Do not use PhysicalMemory. make a MDL as Anton suggested.

– pa

Well, but I have the same problem even when I am not accessing the memory from the user mode. In that case is the mapping done (ZwMapViewOfSection is called, but the pointers are not used), but I am accessing that memory only in kernel mode - once from the thread that does the periodic checks and once from IOCTL. Can the cached/non-cached problem (as you’ve described) still be there?

xxxxx@centrum.cz wrote:

Hi, I have quite strange problems with memory access to custom PCIe device.

I have a PCIe device that has a BAR with some registers (32bit non-prefetchable memory BAR) - it’s basically about 10 kB of memory. When my driver is open, it starts a thread that periodically reads and writes some of the registers (there is about 100ms interval). There is also an option that an user mode software can write to that registers using memory mapping.
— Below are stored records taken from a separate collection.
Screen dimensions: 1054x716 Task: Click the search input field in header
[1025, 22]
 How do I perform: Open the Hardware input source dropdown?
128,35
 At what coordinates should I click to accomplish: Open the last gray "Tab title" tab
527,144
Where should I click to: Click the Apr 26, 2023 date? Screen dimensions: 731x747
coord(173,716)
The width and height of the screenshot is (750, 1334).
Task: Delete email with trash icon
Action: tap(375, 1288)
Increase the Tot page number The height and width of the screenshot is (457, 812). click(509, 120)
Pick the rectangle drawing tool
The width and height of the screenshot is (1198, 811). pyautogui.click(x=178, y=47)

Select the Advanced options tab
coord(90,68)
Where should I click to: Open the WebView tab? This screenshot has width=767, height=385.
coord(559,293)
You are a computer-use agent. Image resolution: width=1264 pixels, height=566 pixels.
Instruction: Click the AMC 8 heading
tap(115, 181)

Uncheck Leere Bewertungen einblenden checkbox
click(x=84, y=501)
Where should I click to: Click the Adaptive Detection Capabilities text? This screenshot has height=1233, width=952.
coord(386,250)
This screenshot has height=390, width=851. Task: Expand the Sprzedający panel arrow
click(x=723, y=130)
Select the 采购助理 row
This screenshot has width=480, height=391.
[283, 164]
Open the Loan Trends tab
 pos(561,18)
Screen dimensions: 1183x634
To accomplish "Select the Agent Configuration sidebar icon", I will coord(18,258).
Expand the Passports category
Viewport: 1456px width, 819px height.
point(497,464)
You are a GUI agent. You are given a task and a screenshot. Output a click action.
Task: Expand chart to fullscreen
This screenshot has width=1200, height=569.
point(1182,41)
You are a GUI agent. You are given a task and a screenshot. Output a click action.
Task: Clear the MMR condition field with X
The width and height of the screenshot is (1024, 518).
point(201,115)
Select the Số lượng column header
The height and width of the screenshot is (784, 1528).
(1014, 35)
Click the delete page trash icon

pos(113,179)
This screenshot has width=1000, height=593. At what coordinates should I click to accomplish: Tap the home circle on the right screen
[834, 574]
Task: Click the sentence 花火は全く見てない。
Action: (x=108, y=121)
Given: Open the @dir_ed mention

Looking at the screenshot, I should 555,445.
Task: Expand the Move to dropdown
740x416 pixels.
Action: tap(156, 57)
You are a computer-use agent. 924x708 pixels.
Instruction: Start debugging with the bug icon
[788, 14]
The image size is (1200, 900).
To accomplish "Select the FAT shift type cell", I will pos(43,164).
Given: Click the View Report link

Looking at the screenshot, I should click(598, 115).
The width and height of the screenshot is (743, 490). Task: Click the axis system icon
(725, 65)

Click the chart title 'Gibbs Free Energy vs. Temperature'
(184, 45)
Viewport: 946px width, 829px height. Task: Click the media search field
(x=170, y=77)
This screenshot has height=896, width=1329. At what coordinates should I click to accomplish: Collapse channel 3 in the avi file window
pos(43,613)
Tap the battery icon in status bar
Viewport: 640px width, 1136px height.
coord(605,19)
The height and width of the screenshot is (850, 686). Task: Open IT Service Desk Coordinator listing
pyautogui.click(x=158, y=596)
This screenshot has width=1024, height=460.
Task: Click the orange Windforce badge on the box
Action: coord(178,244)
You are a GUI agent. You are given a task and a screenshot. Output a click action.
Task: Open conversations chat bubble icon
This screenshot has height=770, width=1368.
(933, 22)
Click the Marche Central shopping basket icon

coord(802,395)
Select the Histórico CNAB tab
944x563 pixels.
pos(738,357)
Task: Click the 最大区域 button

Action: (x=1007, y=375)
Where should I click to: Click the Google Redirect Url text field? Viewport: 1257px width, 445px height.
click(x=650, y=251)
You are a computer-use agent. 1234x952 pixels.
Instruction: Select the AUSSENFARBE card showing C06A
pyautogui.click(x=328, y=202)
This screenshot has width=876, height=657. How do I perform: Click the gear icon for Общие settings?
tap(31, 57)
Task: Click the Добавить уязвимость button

That is almost always a mistake, for exactly the reason you describe –
no interlocking. The driver should own the registers exclusively. Your
applications should send an ioctl to read and write the registers. That
way, the driver can serialize register access, if required.

Could there be some concurrency problem?

Absolutely.

It’s normal 32bit access, do I have to “lock” the memory somehow to use it from the kernel mode? Can the simultaneous access of the memory from the user mode and kernel mode lead to PC lockup?

That depends in part on your hardware. For example, if you have
indirect registers, where you write an index to one register and then
read or write data from another register, then I hope it is clear that
it is inherently unsafe to allow unsynchronized access from multiple
sources.


Tim Roberts, xxxxx@probo.com
Providenza & Boekelheide, Inc.

What is the latency of the memory controller on your device?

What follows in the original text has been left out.